If you remember back to two weeks ago, on Christmas Eve, we looked at the first four verses of this text in detail. How amazing it is that God became a man, that he was fully God from conception to death, and yet he was also fully man, living the life that we live here on the earth. We saw how that is crucial to the gospel, how Jesus’ birth brought God to man, and how Jesus’ death brings man to God. Both Jesus’ 100% deity and his 100% manhood was required for him to be an adequate Substitute for us. A perfect mediator between us and God. That’s what we see in these first four verses. Today, in verses 9-11, we look at what happened after his death and resurrection.

You see we celebrate his birth on Christmas, his death on Good Friday, and his resurrection on Easter Sunday. But we don’t have an Ascension day do we, or an Exaltation Day? A day to celebrate Jesus ascending back to the right hand of the Father. I guess we could just celebrate that 40 days after Easter each year if we wanted to. But, whether we treat it like a holiday or not doesn’t really matter, as long as we understand the significance of Christ’s exaltation. These three verses, verses 9-11, will help us greatly in this regard.

The way we’ll organize our time is with 3 Staggering Implications of Christ’s Exaltation.


  1. Jesus completed the work of redemption.

Verse 9 starts with, “Therefore God has highly exalted him.” What does that mean, for God to highly exalt Jesus? What did it look like for God to exalt Jesus? Well, we know how it happened, right? After he died on the cross, then rose again, he spent 40 days appearing to different people, then we read in Acts 1:9- “And when he had said these things, as they were looking on, he was lifted up, and a cloud took him out of their sight.” Christ ascended back into heaven. And then what happened? Well, we see in multiple different passages in the New Testament, what happened when Jesus went back up into heaven.

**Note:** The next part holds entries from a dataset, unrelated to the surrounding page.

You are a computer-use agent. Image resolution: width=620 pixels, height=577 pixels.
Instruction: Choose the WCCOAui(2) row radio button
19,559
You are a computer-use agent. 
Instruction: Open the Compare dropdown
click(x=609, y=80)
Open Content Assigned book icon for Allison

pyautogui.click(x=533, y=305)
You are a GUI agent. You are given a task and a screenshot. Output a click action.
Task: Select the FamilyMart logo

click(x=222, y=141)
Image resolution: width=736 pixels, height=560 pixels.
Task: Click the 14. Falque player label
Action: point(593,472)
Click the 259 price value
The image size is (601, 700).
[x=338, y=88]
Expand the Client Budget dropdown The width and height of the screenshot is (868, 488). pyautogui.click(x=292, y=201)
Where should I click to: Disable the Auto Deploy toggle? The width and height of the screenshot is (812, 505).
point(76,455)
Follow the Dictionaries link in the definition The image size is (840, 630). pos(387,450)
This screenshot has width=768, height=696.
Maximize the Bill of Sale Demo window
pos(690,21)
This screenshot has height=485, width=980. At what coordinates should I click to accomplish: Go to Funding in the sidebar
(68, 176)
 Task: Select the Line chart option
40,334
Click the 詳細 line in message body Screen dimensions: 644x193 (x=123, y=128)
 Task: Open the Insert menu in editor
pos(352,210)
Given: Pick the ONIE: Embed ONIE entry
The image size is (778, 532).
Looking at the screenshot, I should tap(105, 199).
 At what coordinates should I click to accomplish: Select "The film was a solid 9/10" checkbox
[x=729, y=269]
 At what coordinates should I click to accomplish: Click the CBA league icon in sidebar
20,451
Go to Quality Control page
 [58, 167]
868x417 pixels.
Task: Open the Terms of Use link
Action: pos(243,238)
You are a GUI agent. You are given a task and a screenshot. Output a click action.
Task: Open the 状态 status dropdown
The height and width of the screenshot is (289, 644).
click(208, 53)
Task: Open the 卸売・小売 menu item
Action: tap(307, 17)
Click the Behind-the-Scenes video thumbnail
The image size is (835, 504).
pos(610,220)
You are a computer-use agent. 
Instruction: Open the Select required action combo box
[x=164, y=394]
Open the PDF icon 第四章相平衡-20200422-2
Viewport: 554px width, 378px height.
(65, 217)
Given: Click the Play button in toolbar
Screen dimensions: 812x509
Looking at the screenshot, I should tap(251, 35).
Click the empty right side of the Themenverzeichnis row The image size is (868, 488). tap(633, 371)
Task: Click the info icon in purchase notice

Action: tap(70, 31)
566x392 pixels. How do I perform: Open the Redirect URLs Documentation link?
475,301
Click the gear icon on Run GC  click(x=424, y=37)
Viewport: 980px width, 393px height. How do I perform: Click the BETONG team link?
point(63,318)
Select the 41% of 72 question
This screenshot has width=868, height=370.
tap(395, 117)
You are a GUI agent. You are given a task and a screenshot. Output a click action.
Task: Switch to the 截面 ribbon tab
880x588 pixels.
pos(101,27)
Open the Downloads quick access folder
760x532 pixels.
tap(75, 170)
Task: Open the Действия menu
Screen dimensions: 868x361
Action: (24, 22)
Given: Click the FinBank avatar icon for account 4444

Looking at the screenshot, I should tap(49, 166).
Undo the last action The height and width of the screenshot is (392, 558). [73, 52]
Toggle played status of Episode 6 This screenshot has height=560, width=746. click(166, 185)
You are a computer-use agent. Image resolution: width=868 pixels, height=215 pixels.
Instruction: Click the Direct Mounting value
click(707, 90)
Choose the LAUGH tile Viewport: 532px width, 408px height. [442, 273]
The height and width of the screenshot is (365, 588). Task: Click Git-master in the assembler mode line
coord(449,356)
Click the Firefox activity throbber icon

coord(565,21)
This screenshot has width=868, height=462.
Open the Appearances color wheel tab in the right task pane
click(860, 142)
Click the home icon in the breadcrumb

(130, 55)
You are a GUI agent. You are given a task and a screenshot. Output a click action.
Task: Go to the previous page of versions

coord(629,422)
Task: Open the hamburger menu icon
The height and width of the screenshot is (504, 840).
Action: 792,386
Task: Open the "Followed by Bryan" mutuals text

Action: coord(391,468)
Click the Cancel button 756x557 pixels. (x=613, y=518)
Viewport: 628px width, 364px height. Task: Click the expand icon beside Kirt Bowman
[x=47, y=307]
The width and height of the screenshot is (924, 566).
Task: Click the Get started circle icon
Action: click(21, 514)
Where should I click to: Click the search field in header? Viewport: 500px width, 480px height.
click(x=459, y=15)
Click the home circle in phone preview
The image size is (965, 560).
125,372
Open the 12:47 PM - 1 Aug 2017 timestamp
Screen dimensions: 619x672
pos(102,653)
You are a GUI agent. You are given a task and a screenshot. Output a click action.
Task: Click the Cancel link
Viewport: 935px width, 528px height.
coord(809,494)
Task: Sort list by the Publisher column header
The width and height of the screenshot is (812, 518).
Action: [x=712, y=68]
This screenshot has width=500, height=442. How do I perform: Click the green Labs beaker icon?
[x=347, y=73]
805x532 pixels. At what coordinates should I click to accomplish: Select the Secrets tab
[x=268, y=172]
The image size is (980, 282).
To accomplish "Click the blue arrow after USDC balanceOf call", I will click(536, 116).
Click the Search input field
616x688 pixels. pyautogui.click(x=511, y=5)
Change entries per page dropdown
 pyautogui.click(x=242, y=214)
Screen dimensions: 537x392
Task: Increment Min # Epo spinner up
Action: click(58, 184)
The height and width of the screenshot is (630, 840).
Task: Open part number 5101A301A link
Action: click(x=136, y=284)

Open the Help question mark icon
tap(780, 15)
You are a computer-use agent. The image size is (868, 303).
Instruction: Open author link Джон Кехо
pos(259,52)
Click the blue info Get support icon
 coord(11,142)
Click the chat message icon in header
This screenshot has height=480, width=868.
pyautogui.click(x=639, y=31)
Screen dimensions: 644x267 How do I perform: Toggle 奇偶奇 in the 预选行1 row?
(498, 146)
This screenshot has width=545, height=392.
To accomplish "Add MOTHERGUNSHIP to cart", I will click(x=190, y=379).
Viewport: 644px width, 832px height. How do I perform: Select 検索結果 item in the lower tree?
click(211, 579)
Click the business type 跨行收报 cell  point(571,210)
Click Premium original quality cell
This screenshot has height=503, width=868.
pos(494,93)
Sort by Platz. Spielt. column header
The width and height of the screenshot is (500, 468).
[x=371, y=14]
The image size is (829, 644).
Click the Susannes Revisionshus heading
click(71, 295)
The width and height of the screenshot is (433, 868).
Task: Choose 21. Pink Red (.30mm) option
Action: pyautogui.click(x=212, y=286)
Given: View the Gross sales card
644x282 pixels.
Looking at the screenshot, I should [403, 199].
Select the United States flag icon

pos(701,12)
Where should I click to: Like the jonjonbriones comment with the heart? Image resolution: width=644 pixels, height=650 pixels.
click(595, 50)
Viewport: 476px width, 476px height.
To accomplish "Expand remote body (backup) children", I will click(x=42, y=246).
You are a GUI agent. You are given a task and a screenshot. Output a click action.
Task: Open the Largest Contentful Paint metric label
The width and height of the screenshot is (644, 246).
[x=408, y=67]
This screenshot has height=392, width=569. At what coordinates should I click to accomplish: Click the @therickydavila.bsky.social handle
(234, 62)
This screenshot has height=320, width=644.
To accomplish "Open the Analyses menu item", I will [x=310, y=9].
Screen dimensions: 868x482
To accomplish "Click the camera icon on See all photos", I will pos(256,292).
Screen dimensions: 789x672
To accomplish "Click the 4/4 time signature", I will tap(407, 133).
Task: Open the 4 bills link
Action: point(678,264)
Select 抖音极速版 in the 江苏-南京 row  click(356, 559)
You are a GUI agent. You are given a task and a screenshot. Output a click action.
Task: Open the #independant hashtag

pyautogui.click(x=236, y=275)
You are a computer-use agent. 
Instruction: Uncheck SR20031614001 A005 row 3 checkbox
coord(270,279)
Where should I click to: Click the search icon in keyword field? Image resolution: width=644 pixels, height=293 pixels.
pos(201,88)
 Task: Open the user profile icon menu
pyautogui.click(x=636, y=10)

Hebrews 1:3- “After making purification for sins, he sat down at the right hand of the Majesty on high.” Ephesians 1:20- God “raised him from the dead and seated him at his right hand in the heavenly places.” Romans 8:34- “Christ Jesus is the one who died—more than that, who was raised—who is at the right hand of God.” Colossians 3:1- “If then you have been raised with Christ, seek the things that are above, where Christ is, seated at the right hand of God.” Over and over and over we see Jesus sitting at the right hand of God, which is a position of unparalleled esteem and honor, but we’ll get to that in a minute. For now, we see that Jesus, after ascending into heaven, sat down at the right hand of the Father.

I want us, for a moment, to focus on the fact that Jesus is sitting. Why is it that Jesus sat down at the right hand of God? Was he tired? Was it just an extra comfy throne, so he couldn’t help but try it out? No. Here’s why: his sitting is a visual demonstration of having completed his work. It’s a visual reminder that he has accomplished something great, and it is now finished. What is it that he accomplished? He completed the work of redemption. It is through his incarnation, his life, his death, and his resurrection that we are given hope. It is through his sacrifice and resurrection that we can be made whole again! He accomplished the great exchange! The great substitution! He became the lamb of God that was slaughtered so that we could become sons of God. That’s a massive work of redemption, the greatest work of redemption. And as a visual reminder that it was absolutely completed, that there’s nothing left for him to do to provide salvation, he sat down.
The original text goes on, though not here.